With ITS sequence data as sole evidence of speciation, this is the first report of H. magnistylus associated with bentgrass putting greens to the authors' knowledge. The species was putatively found in a mixed population with H. stephanus at a site in both Missouri and Indiana and alone at another site in Indiana. The species has previously been reported in Arkansas, Illinois and Tennessee parasitizing corn, cotton, soybean and willow (5,16). Morphologically, it differs from H. concaudajuvencus by the possession of rounded tails in second-stage juveniles vs. conically pointed tails with acute termini, having fewer subdivisions in female basal lip annules, and the greater distance from female anterior end to posterior end of esophageal lobes (24). Further micromorphological observation is necessary to confirm this result.
H. stephanus was the most numerous lance nematode characterized on bentgrass putting greens in the Midwest. Ma et al. (19) described an under-representation of H. stephanus in the literature, indicating reports of H. galeatus as the most often reported species responsible for damage on golf putting greens may be inaccurate. The over-representation of H. galeatus may be due to an overlap of host plants and geographic distribution and the difficulty of using morphological traits for speciation.

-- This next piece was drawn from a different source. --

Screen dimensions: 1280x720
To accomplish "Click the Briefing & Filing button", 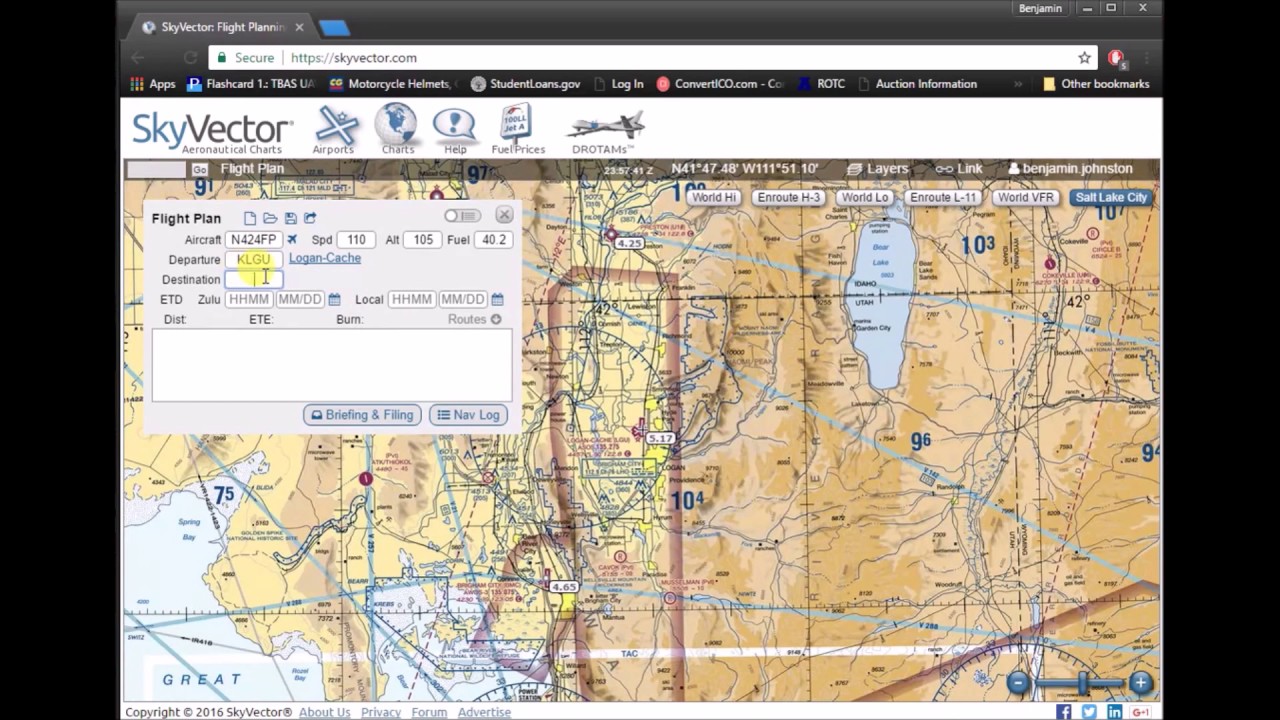I will (x=362, y=414).
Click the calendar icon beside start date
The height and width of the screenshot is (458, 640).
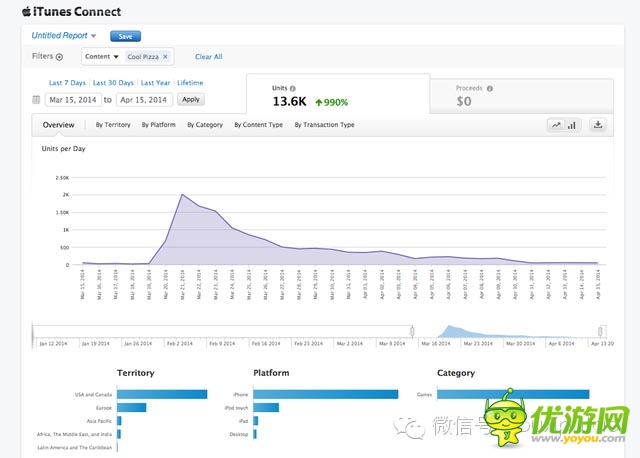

Holguin et al. (16) noted that while their host plant specificity may overlap, geographic distribution may be the driving force for species presence. Specifically, while H. stephanus and H. galeatus were both found to be parasites of Agrostis spp., H. stephanus was the only lance nematode found on bentgrass greens in Ohio and Kansas, and H. galeatus was the only lance nematode found in South Carolina and Florida in their study. In South Carolina and Florida, H. galeatus was found parasitizing warm-season turfgrass species and cool-season Agrostis spp. Recently, H. stephanus was discovered parasitizing creeping bentgrass in Georgia using similar molecular and morphological identification diagnostic techniques to what was used in this study (17). Further characterization of lance nematodes collected from golf courses across the United States is needed to assess whether lance nematode species distributions are determined by geography or by host range.
This study reiterates literature on Hoplolaimus stephanus, regarding it as an under-represented, yet seemingly widely distributed, lance nematode species within the United States (16,19,27,32). The presence of multiple lance and root-knot species, some obtained from the same putting green, indicates a potential overlap in both geographic distribution and host preference. The broad geographic distribution could be due to several factors described by McClure et al. (21) such as topdressing with nematode contaminated sand from other regions, or golf shoes and/or clubs introducing juveniles or eggs when playing golf. Additionally, putting green proximity to agricultural systems and/or native plant species where particular plant-parasitic nematode species may be abundant and exhibit a wide host range could further expose the putting green to the introduction of detrimental, native nematodes over time.